無理な延伸で計画全体を崩すわけにはいかん」
「だがこのままでは、アルミエラとその先が孤立するぞ!」
声を荒げた青年議官に、年配の行政官が静かに返す。
「風は交わる。人もまた、巡る。……今は、信じよう。
あの町の者たちが築いた流れをな」
沈黙が広がったあと、再び筆と書簡が動き始めた。
時代が揺れる中で、地図の上では風の道がまだ定まらずにいた。
「……結局、また後回しか」
リース家ラセルナ支部、応接室。
王都から届いた公文を読み終えたヴァルターが、机に手を添えたまま小さく息を吐いた。
窓の外では、アルミエラとアロマティアをつなぐ街道を見守るように、白い帆布の屋台が並び始めていた。

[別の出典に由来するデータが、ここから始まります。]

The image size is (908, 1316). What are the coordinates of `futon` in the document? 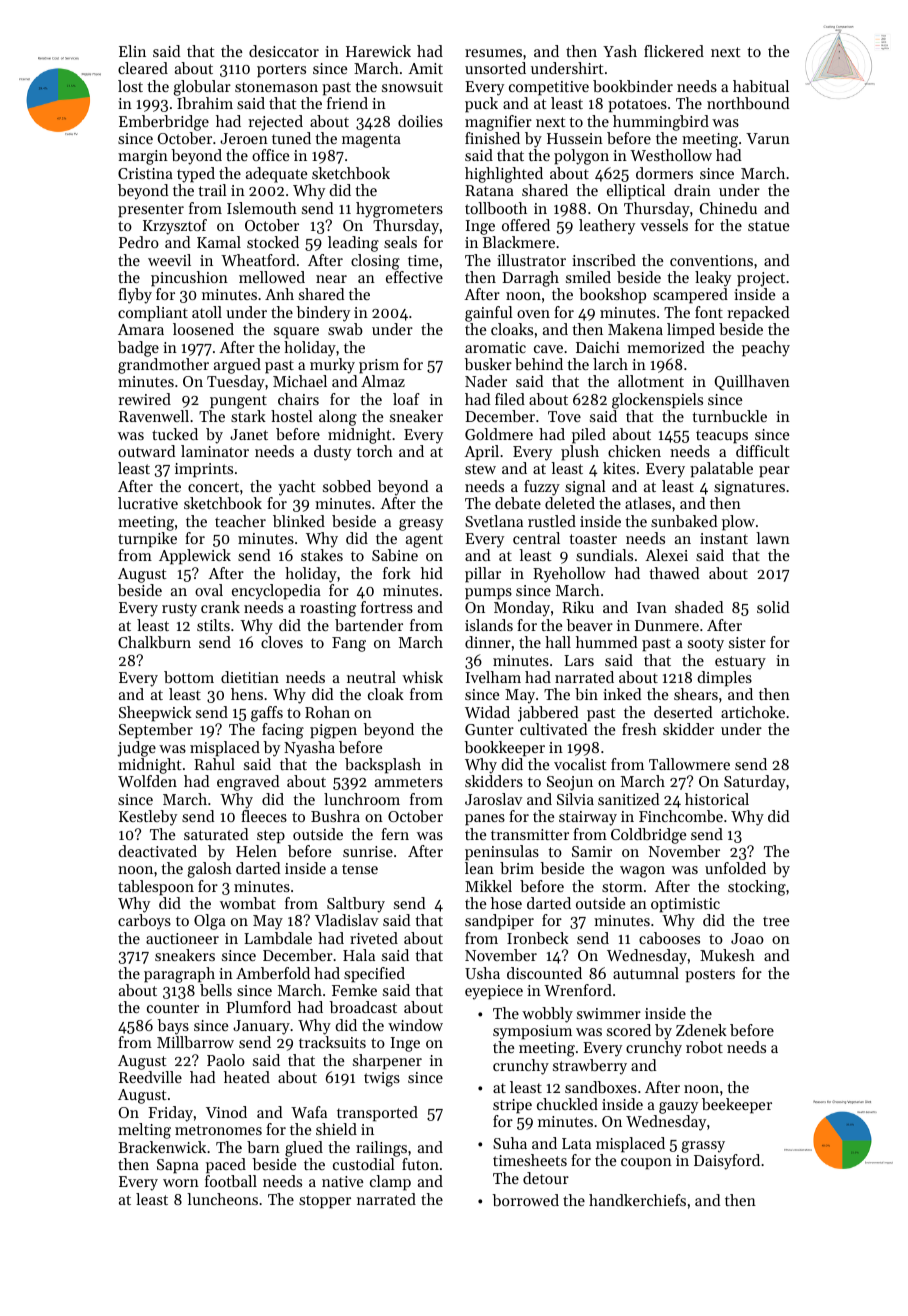 It's located at (420, 1164).
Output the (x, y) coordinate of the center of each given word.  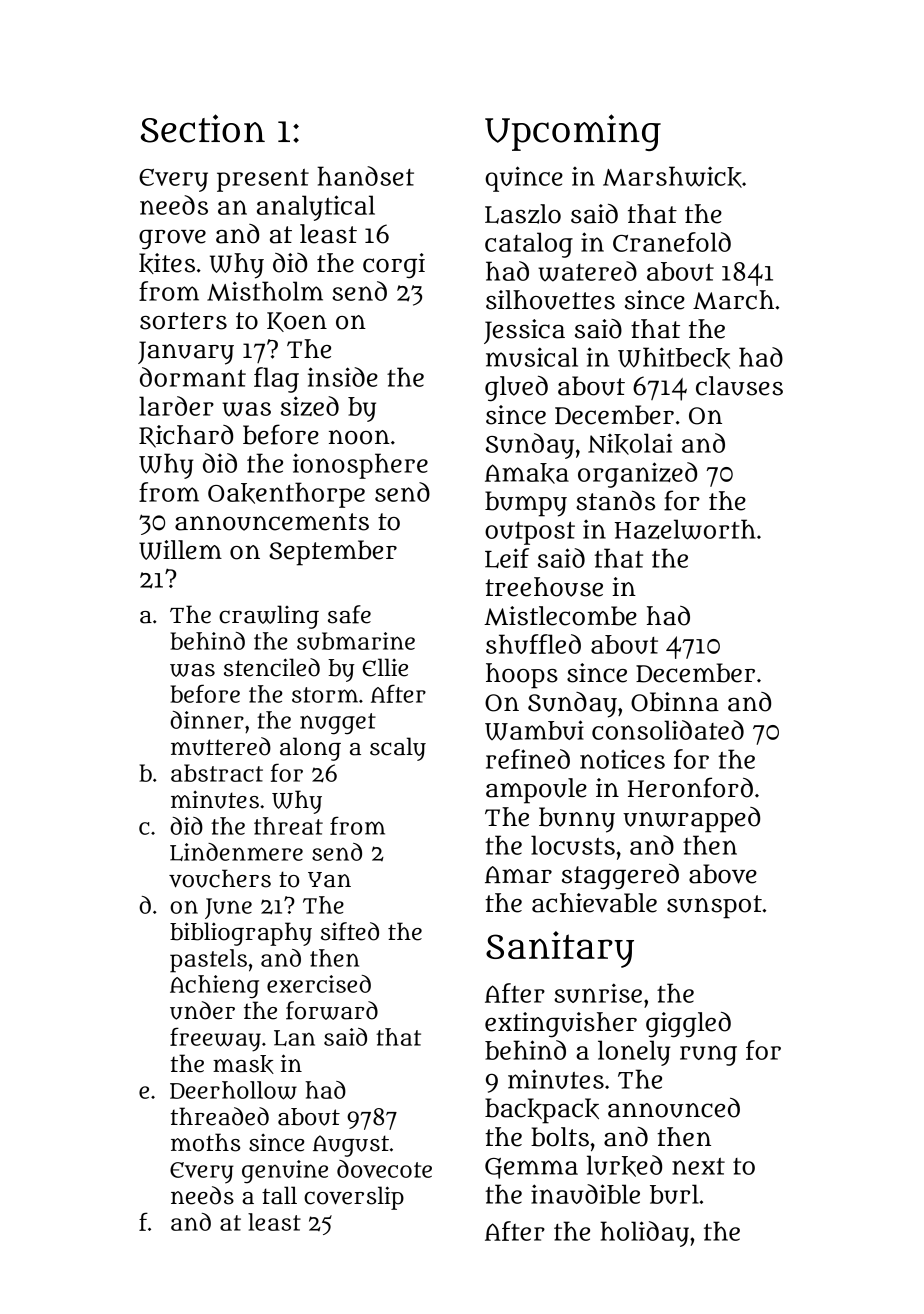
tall (279, 1195)
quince (524, 179)
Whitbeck (674, 358)
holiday (644, 1234)
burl (674, 1194)
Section (203, 128)
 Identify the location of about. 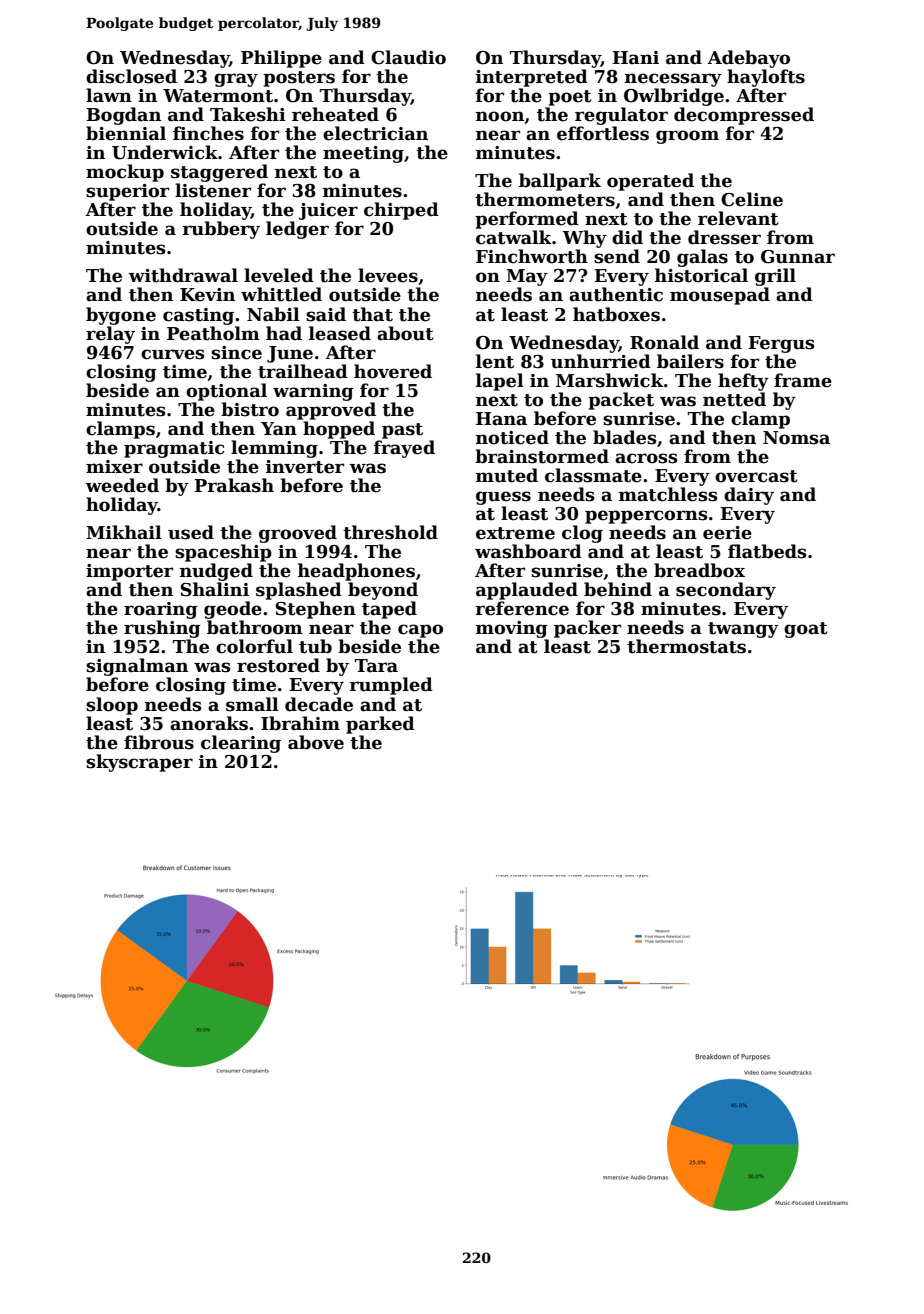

祭りの名残と商機が交錯する中、彼の眉間にはわずかな皺が浮かんでいる。
「やはり分岐案は却下か?」とルーベン。
「新道の整備には財務局の承認が必要らしい。
農村地帯の岩盤が予想以上に手ごわいそうだよ。……街道の整備、止まってる」
報告書の一節を指しながら、ヴァルターはその手を額に当てる。
「人も物も、いま一番動いてる道だってのにな。風は吹いてるってのに」
環が椅子の背にもたれながら、やや皮肉混じりに言った。
「都市計画は“机の風”では動かせない……ということだな」
ルーベンは苦笑いしながらも、すでに支部の設計図を広げていた。
「じゃあ、現場でやるさ」
そう言ったのは、アルミエラの副管理官のひとり、若き女性案内人のシエルだった。
「うちの宿はまだ小さいけど、風と人はちゃんと来てる。
だったらこっちで受け入れの仕組みを作るしかないよ」
ヴァルターはその言葉に軽く頷いた。
「必要なのは“国がどう動くか”ではなく、“ここに来た人をどう迎えるか”だ。
その心を見せ続ける限り、道は後からでもついてくる」
アルミエラ。
風の道に咲いたばかりの、新たな交差点。
いまはまだ、整備の途上。
だがそこにはすでに、交わり、寄り添い、歩もうとする者たちの風が吹いていた。